Again, I recently heard Margaret Throsby interviewing Dr Alison Broinowski (who with James Wilkinson co-authored the book "The Third Try: Can the UN work?"). She said that the Christian right in the United States has such influence in Congress that funds are withheld from the UN showing their displeasure when they are trying to help someone in ways they disapprove. This is simply blatant intimidation in the name of some god or other. The God I worship has no need to use such intimidation.

Some people look to the priest to exercise authority and power -- often to get other people to do things. The number of people and organizations who would like to get into this pulpit is legion. The number of people who would like to get hold of my address book in my computer is the same. I have much discomfort with stewardship campaigns (and I am surely not alone here) for, particularly in the past, directors have breezed into a parish, and by hook or by crook, got people all fired up. Then they leave, leaving the priest to pick up the pieces, and begin again to treat people gently. The number of people and organizations who write to me and to the parish -- like the Hon Andrew Evans -- blithely assuming that I am going to get someone to help them is again legion.

In each and every parish I have been in, parishioners have made it clear that they do not wished to be asked to do any more. Of course I know a little of the personal circumstances of most anyway, and I know that they already are leading full lives, doing those things that often they have no option but to do. People do not have spare money or time, just waiting to give. I certainly don't have spare money or time in my life. I am not looking for extra jobs to do, or extra causes to support.

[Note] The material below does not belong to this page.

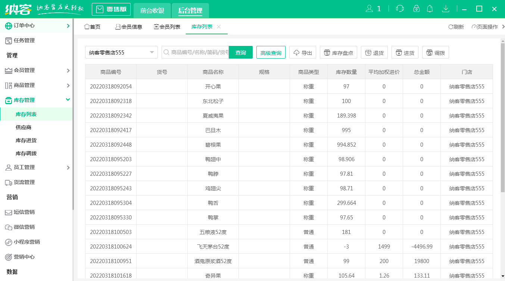Screen dimensions: 505x281
Task: Switch to 前台收银 mode
Action: (x=152, y=9)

I am sure that there are few people in this congregation who have not had one or more phone calls recently from people who speak ever so quickly; wanting us to join this or that phone company or this or that energy provider. I cannot tell you whether any of these are worthwhile or not, but the mere fact that they have this habit of speaking so quickly makes me suspicious. I ask myself: "what are they trying to hide?"

In the proclamation of the Christian gospel, I am prepared to take time and to speak slowly. God is light, in whom there is no darkness at all. (1 John 1.5) There is no need to hurry or to raise our voices, for the truth of this is a growing realization for each and every one of us. And for me when all people realize that the statement " God is light, in whom there is no darkness at all" is true for all people, is something that will please God immensely. This realization often comes about not using words at all.

Back to: "A Spark of the Spirit"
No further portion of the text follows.